The original exhibition posed interesting and provocative questions about authenticity, wealth, race and class. Davis made clear that he wanted to bring notably important museum-quality artworks to an area where they are uncommon, or perhaps never seen at all. While his intentions were clear, and seemingly quite true, the meta-analytic possibilities and interpretations of the original exhibition may be what endures from the project. A readymade fake Readymade presented in a storefront gallery in a working-class Los Angeles neighbourhood, available to all, as a precious idea and object, cast as an instigator of new thought processes, and also juxtaposed with other remade readymade-style art objects and installations – what’s realer than real here, and what is just a really good idea?

However, the central focus of the re-presentation of the exhibition at MOCA is the exhibition itself, and the gesture, as a medium and method of conveying and collecting information. At MOCA, the Storefront space is just that, except the doors leading into it from the outside are locked, and the works are visible only through the large glass windows. Further, the space isn’t a truly clean white cube and is ruptured by functional architectural elements, an elevator door, a locked double door, windows, and a door leading into the back of the museum. This confusion though, between what is and isn’t part of the exhibition – a shiny steel elevator door next to the fake Duchamp bottle rack Readymade – lends the space and the project an unexpected dynamic that asks one to consider where museums end and where they begin, and further where and how they make meaning from objects at all.

The loss of the initial context  – the Underground Museum – is partly responsible for the deadening of the conceptual rigour of Davis’ project, yet in the wake of the artist’s death, the MOCA presentation becomes a memory-laden time-capsule, a tomb of ideas, at best an understated monument to a conceptual promise unfulfilled. One wonders is this an exhibition or an artwork, or is this an exhibition cast as an artwork – an object framed and untouchable, given conceptual and spatial meaning by its placement and context? While the project was made in good faith and with the artist’s engagement as part of what will be an ongoing series of shared exhibitions between the two institutions – MOCA and the Underground Museum – that ongoing collaboration itself might be the most interesting part of the project.

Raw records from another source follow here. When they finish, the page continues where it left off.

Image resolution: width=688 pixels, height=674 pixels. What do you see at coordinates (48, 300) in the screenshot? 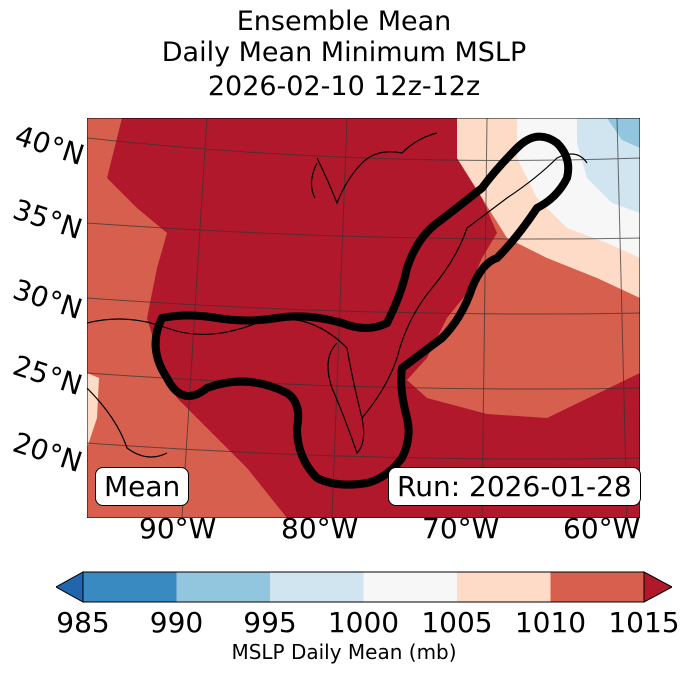
I see `lat-label-30: 30°N` at bounding box center [48, 300].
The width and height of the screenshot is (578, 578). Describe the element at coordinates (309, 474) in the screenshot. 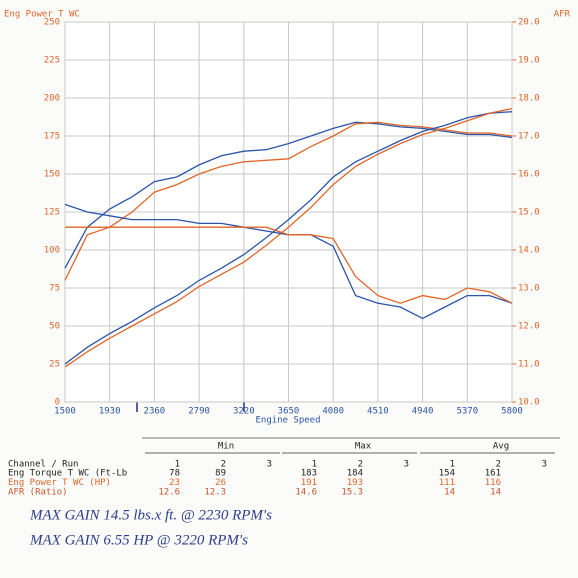

I see `cell: 183` at that location.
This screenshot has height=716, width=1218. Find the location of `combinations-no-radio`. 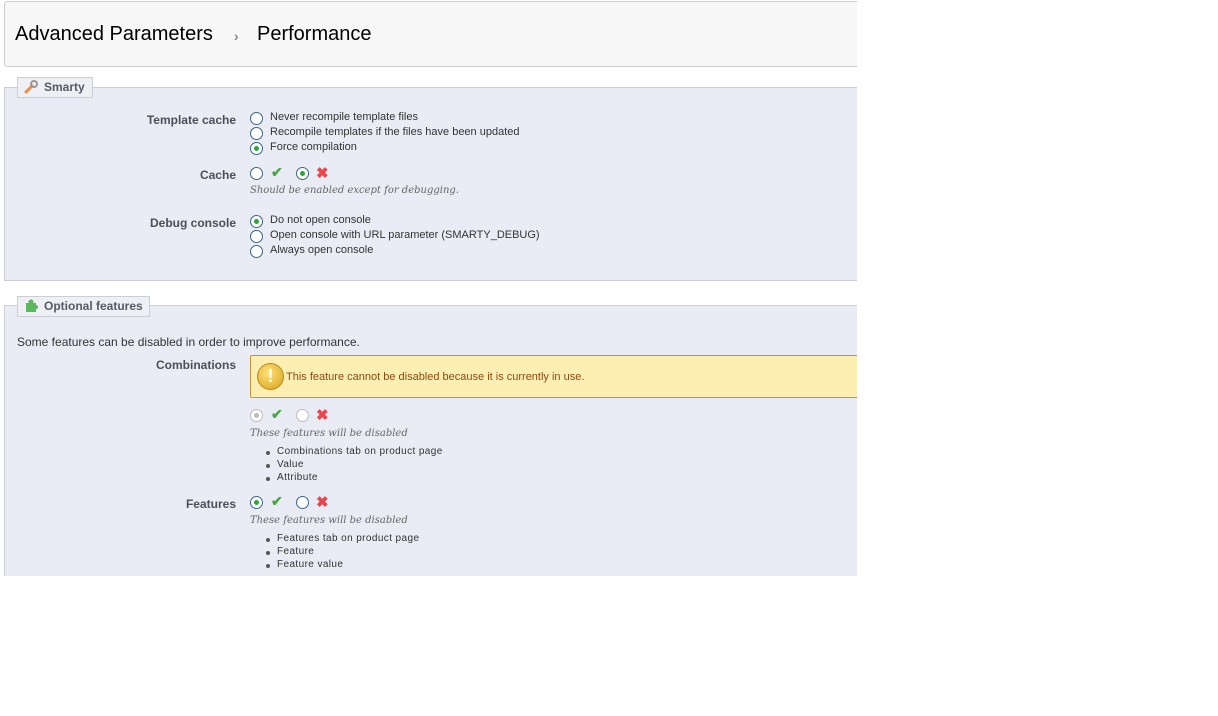

combinations-no-radio is located at coordinates (302, 416).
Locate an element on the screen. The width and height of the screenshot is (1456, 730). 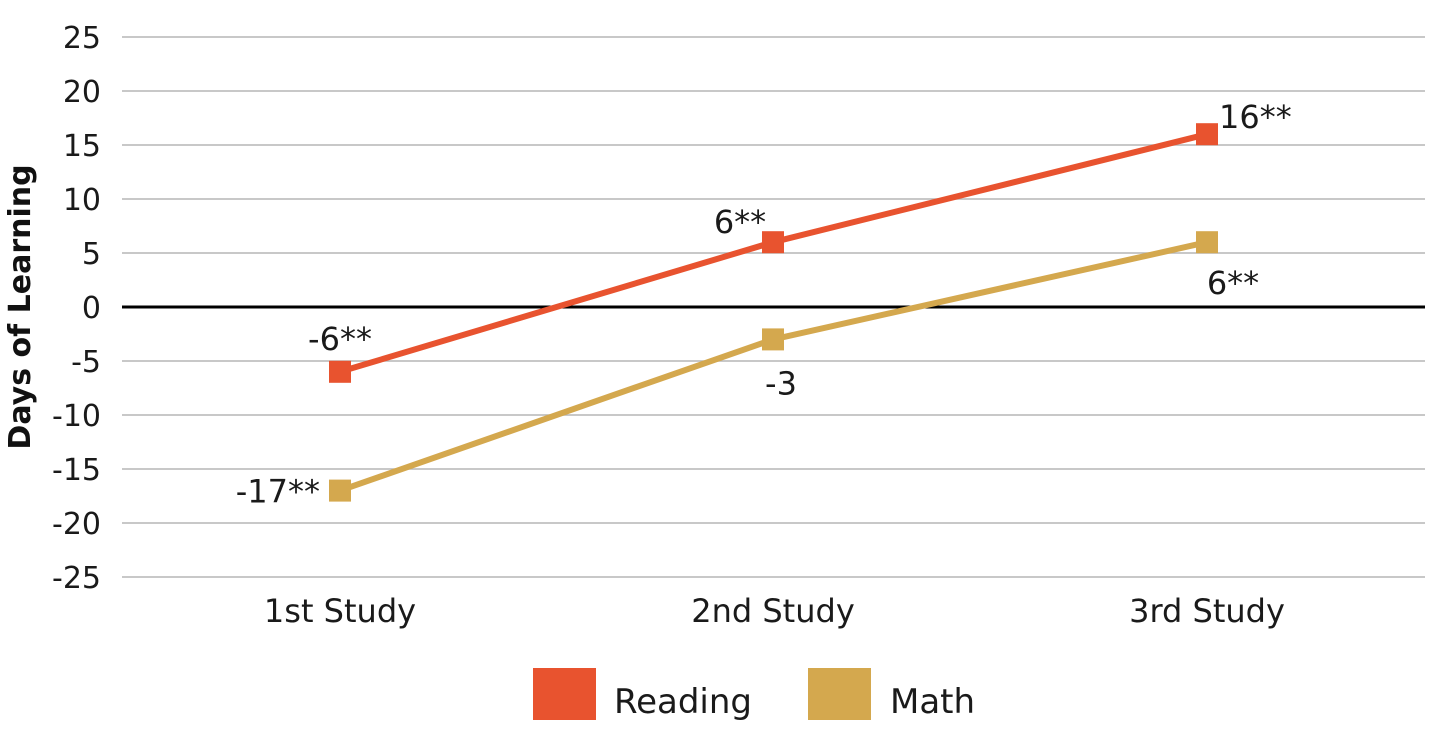
y-tick-label: -20 is located at coordinates (76, 524).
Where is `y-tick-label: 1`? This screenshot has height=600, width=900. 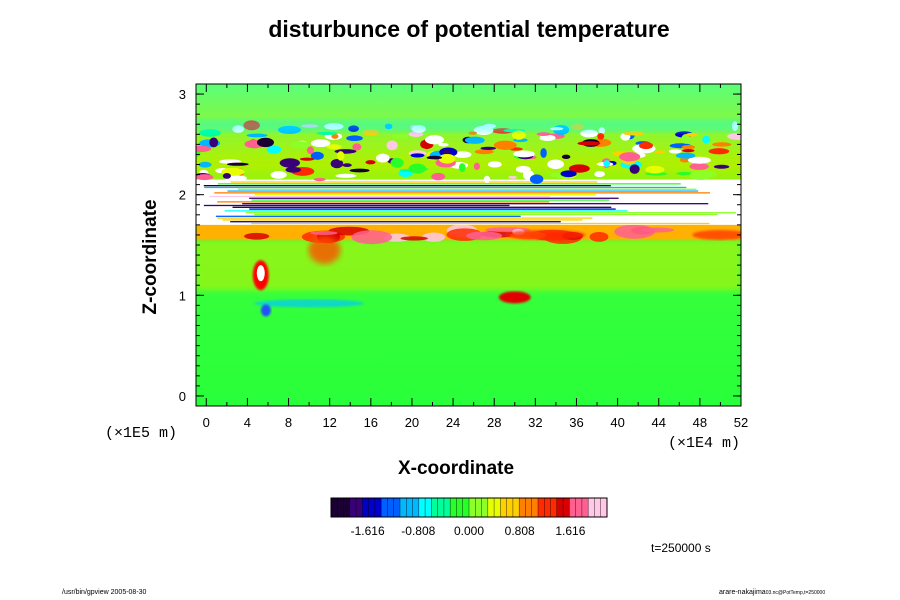
y-tick-label: 1 is located at coordinates (182, 296).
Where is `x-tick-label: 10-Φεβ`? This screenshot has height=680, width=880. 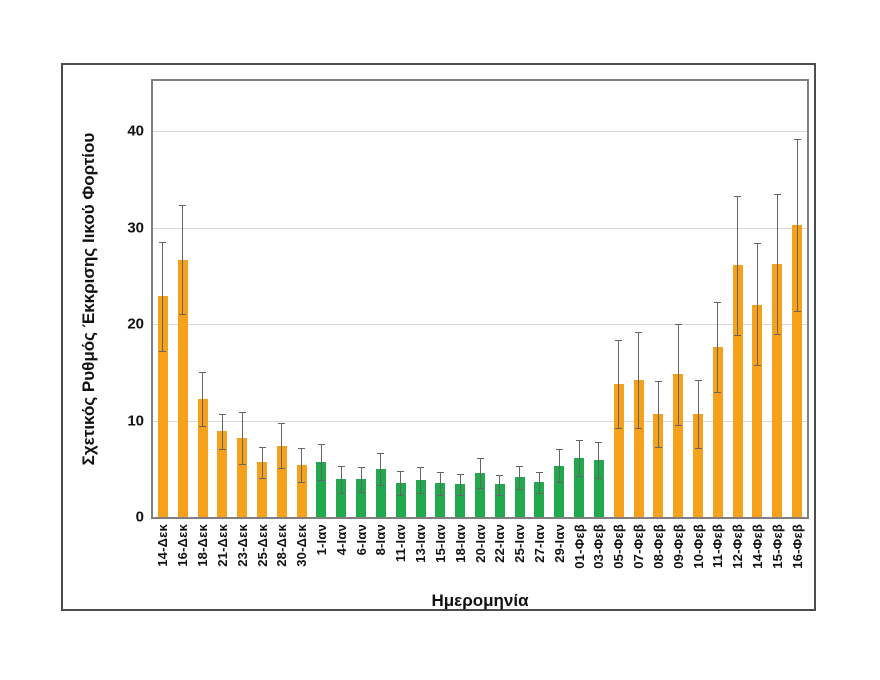
x-tick-label: 10-Φεβ is located at coordinates (698, 554).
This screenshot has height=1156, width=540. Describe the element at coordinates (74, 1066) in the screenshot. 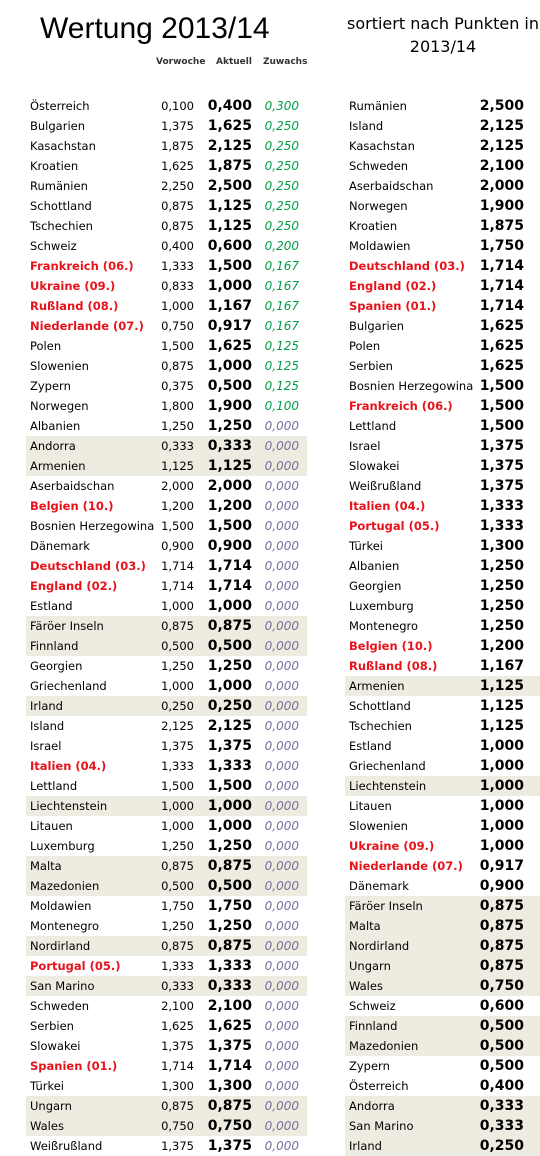

I see `country-name: Spanien (01.)` at that location.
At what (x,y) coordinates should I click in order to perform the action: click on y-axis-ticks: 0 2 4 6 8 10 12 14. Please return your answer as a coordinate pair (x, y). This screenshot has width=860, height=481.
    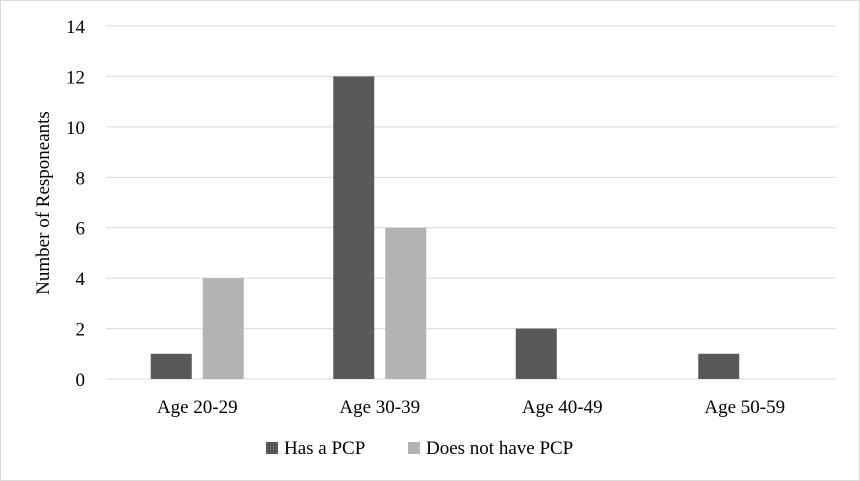
    Looking at the image, I should click on (76, 204).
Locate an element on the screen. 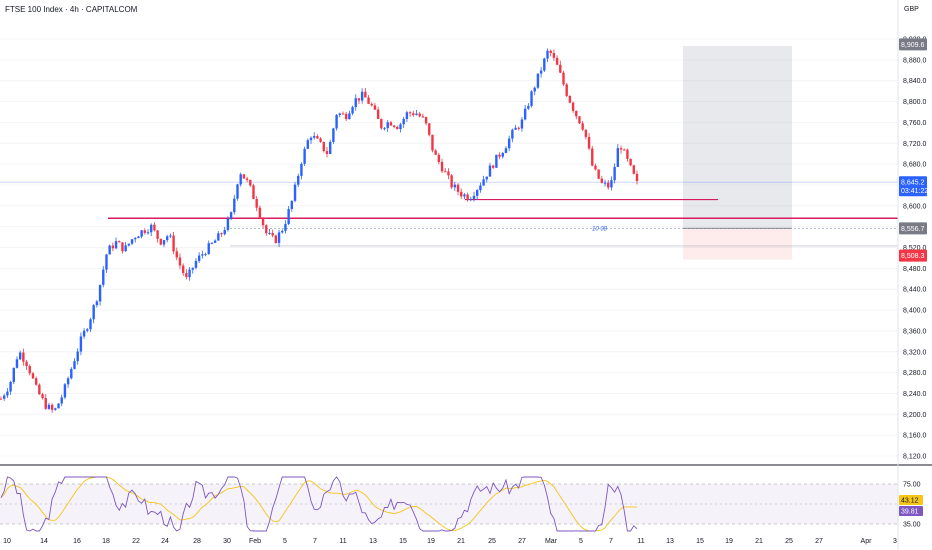  target-badge is located at coordinates (913, 44).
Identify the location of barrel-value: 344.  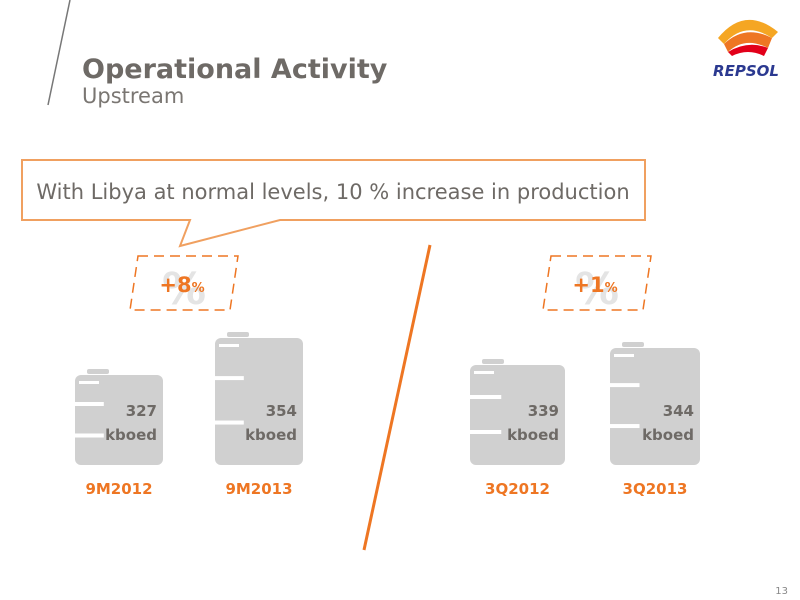
(678, 411).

Noah Davis: Imitation of Wealth at MOCA falls short of the original concept, but it does raise important questions about how and why museums represent and work with artist-run independent exhibition spaces. The project is also resonant with the new hanging of the permanent collection in the MOCA galleries, for which chief curator Helen Molesworth has staged many of MOCA’s great works from the 20th and 21st centuries in a remarkably balanced and intuitively coherent manner. One work in the new collections exhibition, a large wall filled with Allan McCollum’s cast Plaster Surrogates, created a nice dialogue with Davis’s exhibition in the storefront space overhead, as both embody many artists’ keen and continuing interest in interrogating ideas of value, copying, repetition and style.

In the end, though, Davis will be remembered for his intellect and his passion for art and ideas. In 2009, at his solo exhibition at the Tilton Gallery, New York City, Davis was asked by Shelley Wade: “What motivated you to be a painter?” to which Davis earnestly replied: “I just couldn’t do anything else?” How many artists really mean that?